Conwy County Borough Council brought charges against Daniel Jones, whose tenancy sees him pay just £1 a year because of the farm’s delicate landscape, after members of the public reported seeing a dead sheep.
Jones was cleared of all 11 charges brought against him – including failing to dispose of three sheep carcasses.
Using traditional shepherding methods, Jones has had to contend with the Great Orme’s difficult terrain and up to 600,000 visitors a year while he manages his flock of 400 Lleyn sheep on the land.
In addition to the 145ac which is part of Parc Farm, the flock also graze the neighbouring 720ac of coastal headland overlooking the Irish Sea.
The headland is home to many species of rare plants – such as spiked speedwell, which is found at only a handful of sites in the UK.
Jones told the court the exposed coastline got a “battering” from the weather and was at times dangerous.
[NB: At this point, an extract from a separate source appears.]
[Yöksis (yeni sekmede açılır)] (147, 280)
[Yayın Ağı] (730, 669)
He even said there were times when he had to employ climbers to save sheep which had fallen off the cliff.
David Kirwan from Kirwan’s law firm, who defended Jones, said his client’s name had been “dragged through the mud”.
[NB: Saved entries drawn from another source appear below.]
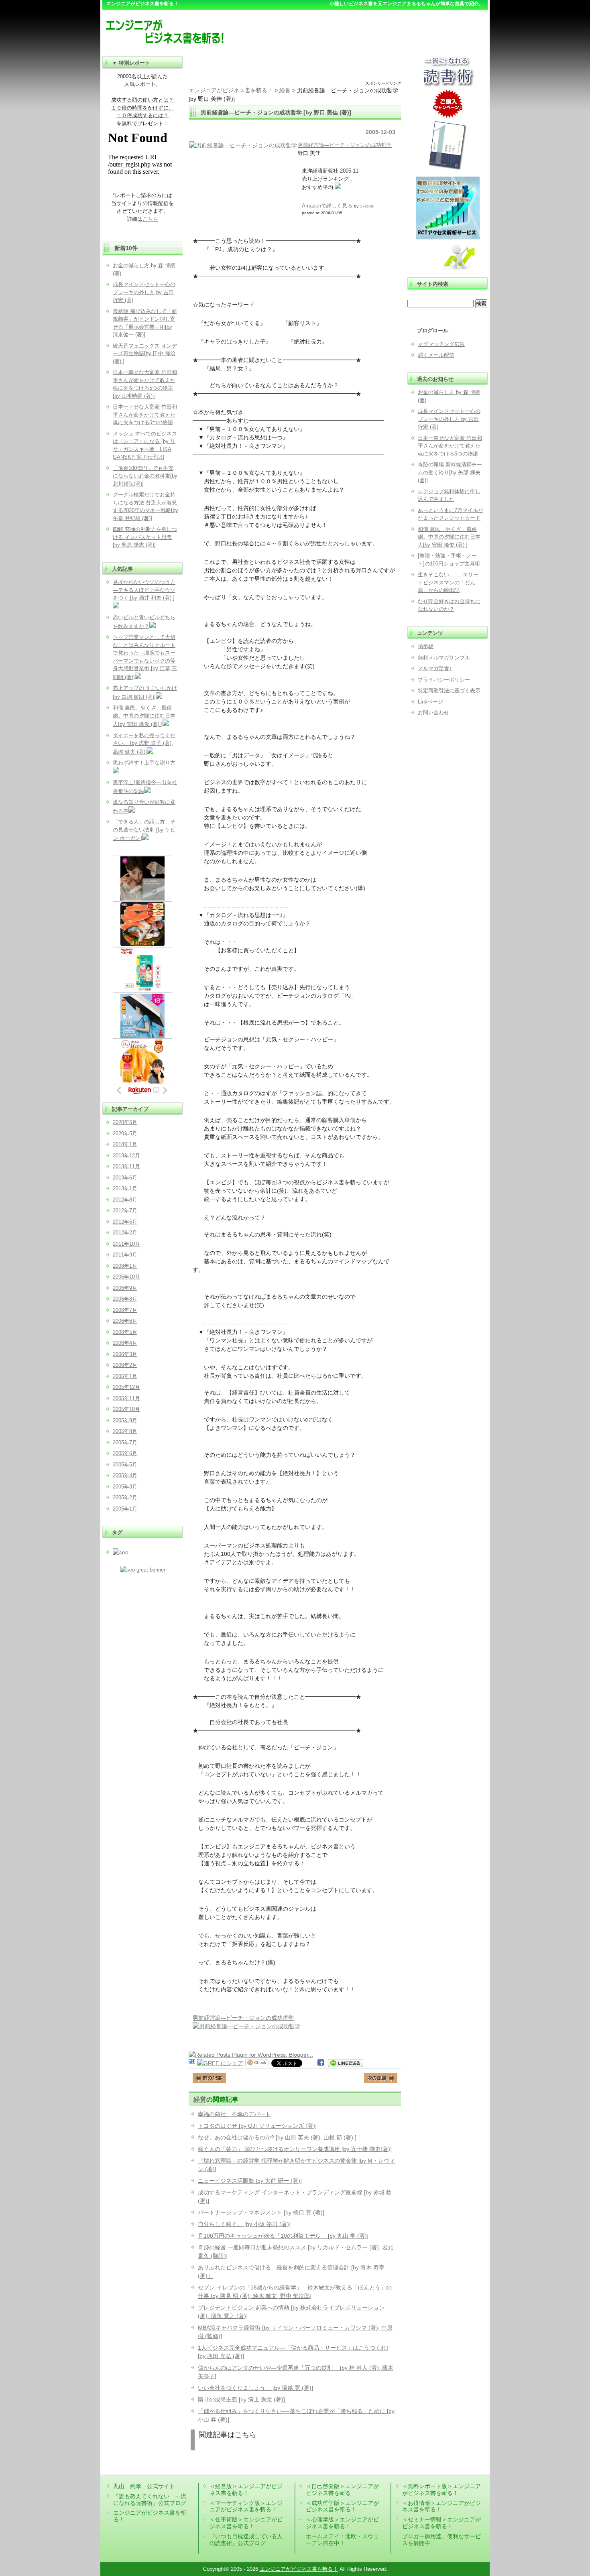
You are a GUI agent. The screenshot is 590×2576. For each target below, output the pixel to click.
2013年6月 (125, 1178)
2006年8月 (125, 1299)
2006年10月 (126, 1277)
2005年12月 (126, 1387)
“This malicious prosecution was a dogged attempt by CCBC’s Trading Standards department to make an example of my client, a farmer who had earned a high profile through the exemplary high standards that had led to him winning the tenancy of Parc Farm,” he said.
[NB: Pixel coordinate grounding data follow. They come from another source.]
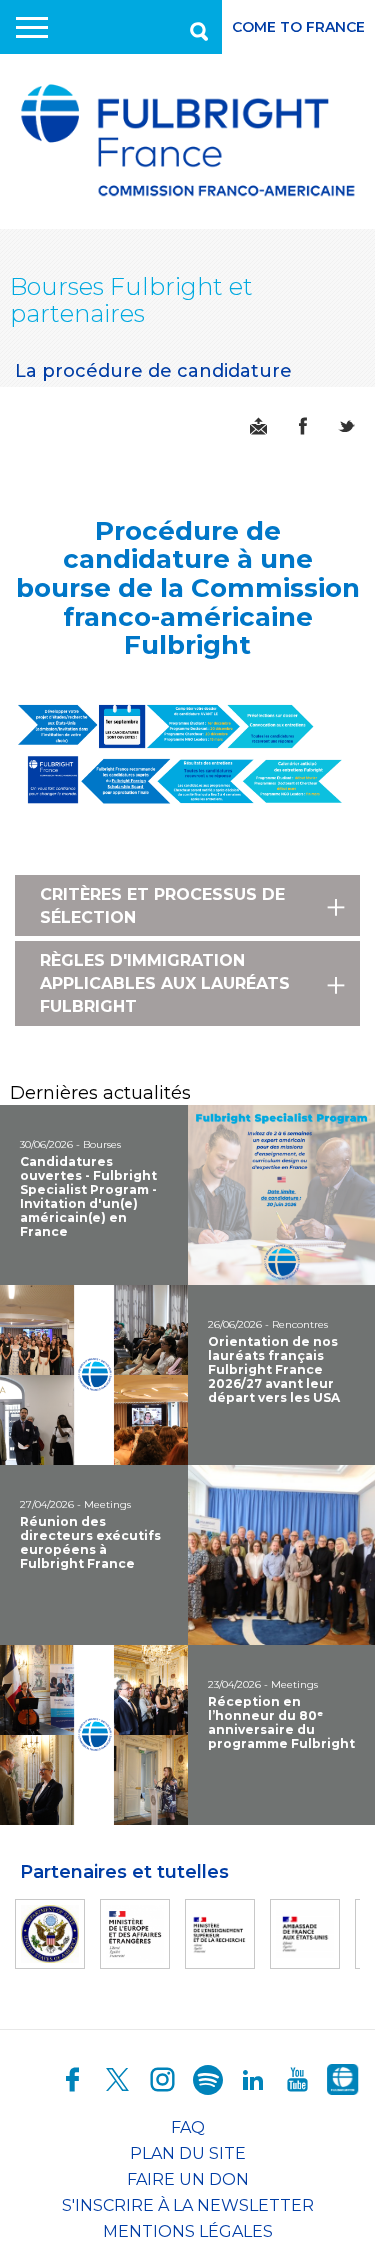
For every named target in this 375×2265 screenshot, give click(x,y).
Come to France (298, 27)
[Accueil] (187, 141)
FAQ (188, 2127)
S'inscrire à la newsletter (188, 2205)
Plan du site (188, 2153)
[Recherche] (197, 27)
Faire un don (188, 2179)
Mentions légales (188, 2231)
It is absolutely right that he has been found not guilty of all charges.
“Over the past 17 months, Mr. Jones has seen his name dragged through the mud by a department determined to prove itself as a force to be reckoned with after a serious of unsuccessful cases brought against local farmers between 2009 and 2011 that, just like this one, should never have made it to court.
“Back then, the department abused the law to bring groundless charges against farmers, only for cases to be dropped after expensive proceedings that saw farmers’ businesses almost go to the wall; and it appears that history is now repeating itself.
“This case had the potential to ruin my client, who has worked tirelessly and against the odds to conduct his farming operations in a scrupulous manner.
Mr. Jones deserved a medal for his community work, his contribution to local tourism, and for safeguarding the unique environment and ecology of the Great Orme; instead, he received a nightmare during which there were times when his entire livelihood appeared to be at stake.
“It is a scandal that taxpayers’ money was spent pursuing this groundless and unjustified prosecution, placing Mr. Jones under the most extreme levels of stress in the process.
“The not guilty verdict means that, at last, Mr. Jones has been completely vindicated of all charges brought against him and is a victory for embattled farmers fighting bureaucracy and injustice.
“I hope Mr. Jones can now get back to doing what he does best – taking care of Parc Farm for the people of North Wales.”